Segment Start: Dataset records

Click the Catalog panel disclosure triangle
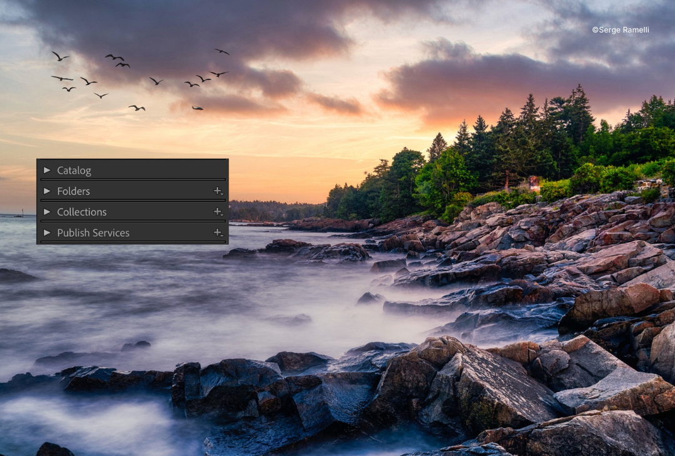 tap(48, 170)
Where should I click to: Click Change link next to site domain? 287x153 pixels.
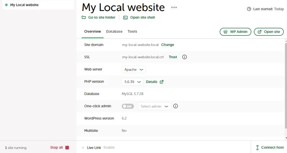tap(168, 45)
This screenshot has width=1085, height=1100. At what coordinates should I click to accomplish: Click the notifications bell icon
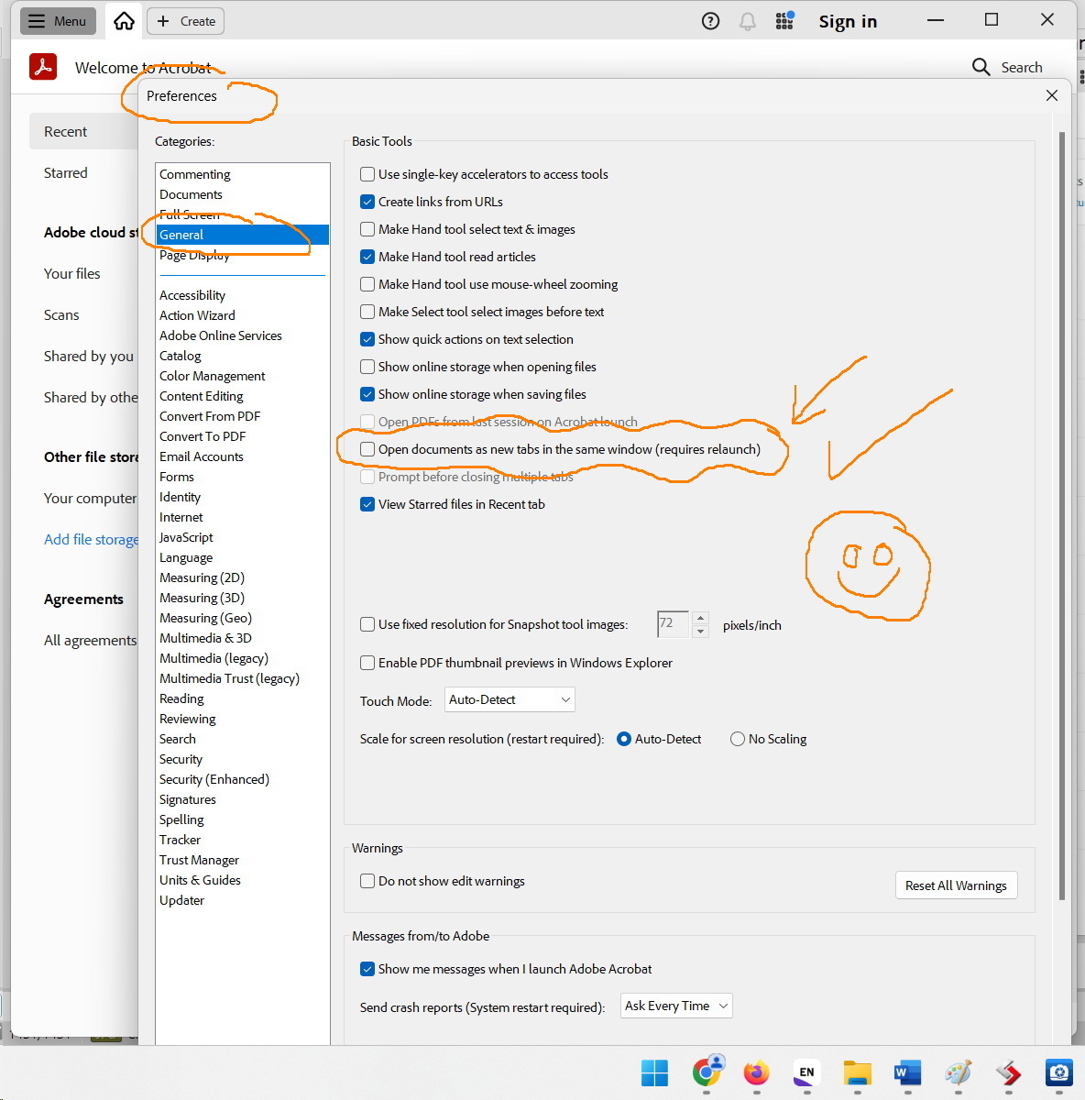click(748, 20)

Segment End: Dataset records

* The task:
Beginning with the line where "Where should I" appears, reproduce every remaining line of the listing above, the last one included, but none of the pictures.

* Exercise solution:
Where should I click to: Click Change link next to site domain? 287x153 pixels.
tap(168, 45)
This screenshot has width=1085, height=1100. At what coordinates should I click to accomplish: Click the notifications bell icon
click(748, 20)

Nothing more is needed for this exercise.